Sebbene sia difficile per chiunque di noi valutare in che modo la condivisione dei nostri dati possa influire sugli altri, gli amministratori dei trust potrebbero valutare gli interessi individuali in relazione ai vantaggi e ai danni collettivi. In teoria, poiché i data trust rappresentano un interesse collettivo, potrebbero negoziare termini e condizioni per nostro conto. Pertanto, consentirebbero di esercitare i nostri diritti di produttori di dati più o meno allo stesso modo in cui i sindacati consentono ai lavoratori di esercitare i propri diritti di fornitori di lavoro.

L’idea sembra buona, ma è davvero realistica? È difficile immaginare che Facebook accetterebbe mai questa impostazione. E noi, gli utenti, abbiamo pochi modi per forzare la sua mano. Potremmo formare dei data trust, ma a meno che non siamo tutti disposti a lasciare la piattaforma insieme, o a meno che i governi non ci forniscano adeguati meccanismi di applicazione, questi organismi avrebbe pochissima influenza. 

Non tutto è perduto, però, perché i data trust hanno molte altre utili applicazioni.
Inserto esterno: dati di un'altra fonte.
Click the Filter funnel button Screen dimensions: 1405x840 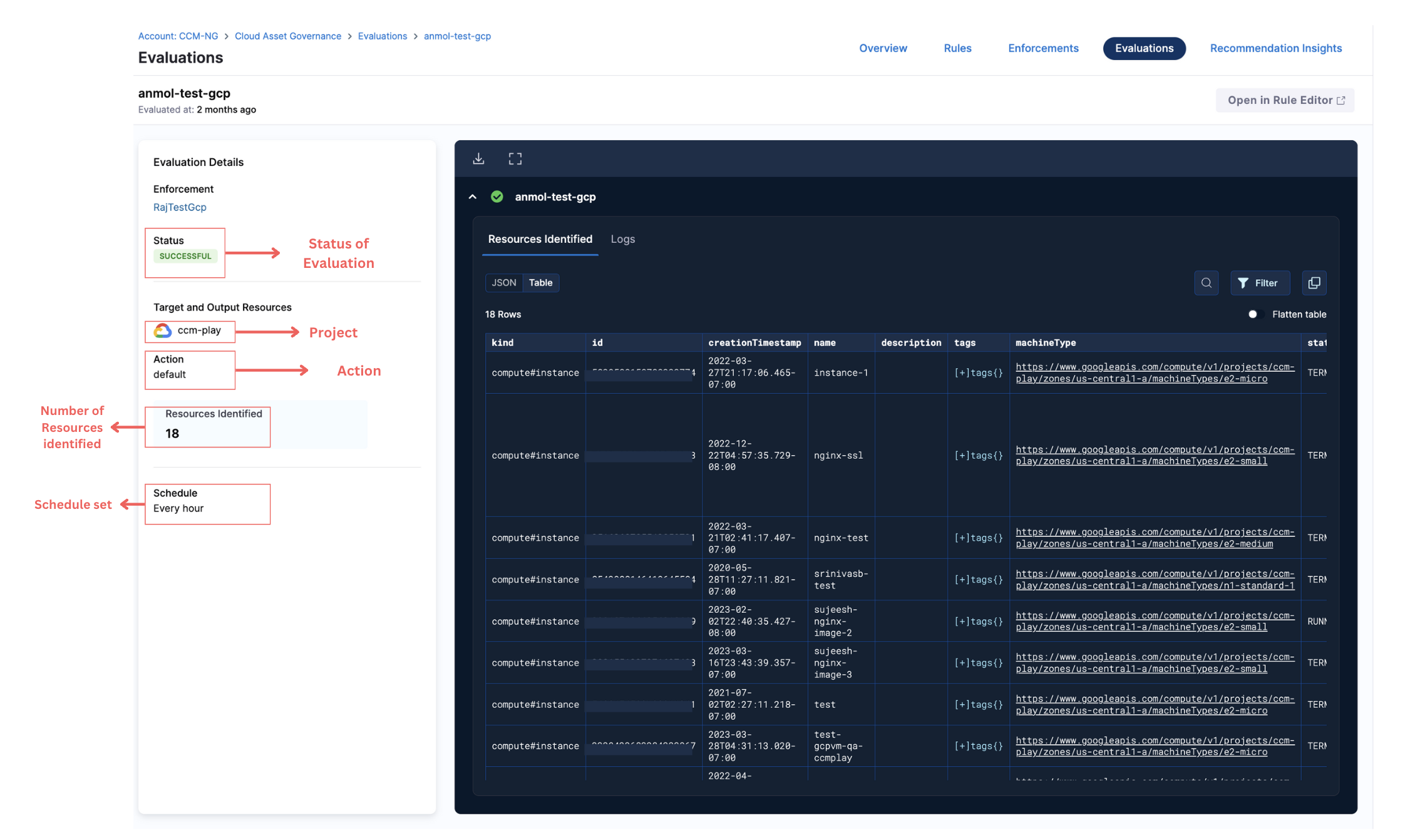1258,283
Potrebbero consentire alle persone di mettere in comune i propri dati e renderli disponibili per usi, come la ricerca medica, a vantaggio di tutti. Le aziende che vogliono dimostrare di essere attente alla privacy potrebbero consegnare le redini delle decisioni chiave sui dati a un trust e istruirlo a a proteggere i diritti sui dati del cliente invece dei profitti dell’azienda. 

Per esempio, nel 2017, Sidewalk Labs, l’azienda affiliata di Google, ha acquisito i diritti per trasformare il distretto sul lungomare Quayside di Toronto in un quartiere intelligente carico di sensori. Ma ciò che è stato salutato da alcuni come un’utopia è stato visto da altri come un ennesimo caso in cui le grandi aziende tecnologiche hanno invaso il dominio pubblico, recuperando i dati dei residenti nel processo. 

Sidewalk Labs ha suggerito la creazione di un trust di dati civici per garantire il benessere della comunità. La proposta era che qualsiasi entità che desiderava posizionare un sensore in Quayside avrebbe dovuto richiedere una licenza sia per raccogliere sia per utilizzare i dati. Un comitato di revisione, composto da membri della comunità, avrebbe dovuto esercitare una funzione di controllo.

Il piano stesso era pieno di contraddizioni e Sidewalk Labs lo ha abbandonato, ma l’idea di governare i dati raccolti in un contesto pubblico, come nel caso di città intelligenti o di iniziative di sanità pubblica) è ancora viva.  I problemi che i data trust mirano ad affrontare sono più urgenti che mai. Per il prossimo anno, man mano che i finanziamenti diventeranno più ampiamente disponibili, vedremo ulteriori ricerche, più esperimenti e più proposte politiche. 

Certamente, i data trust non sono l’unica soluzione ai crescenti problemi di privacy e sicurezza. Altri possibili meccanismi, comprese le cooperative di dati e le unioni di dati, affronterebbero problemi simili in modi diversi. Insieme, questi nuovi modelli di governance dei dati potrebbero aiutarci a riprendere il controllo dei nostri dati e garantire che la loro condivisione avvantaggi tutti noi.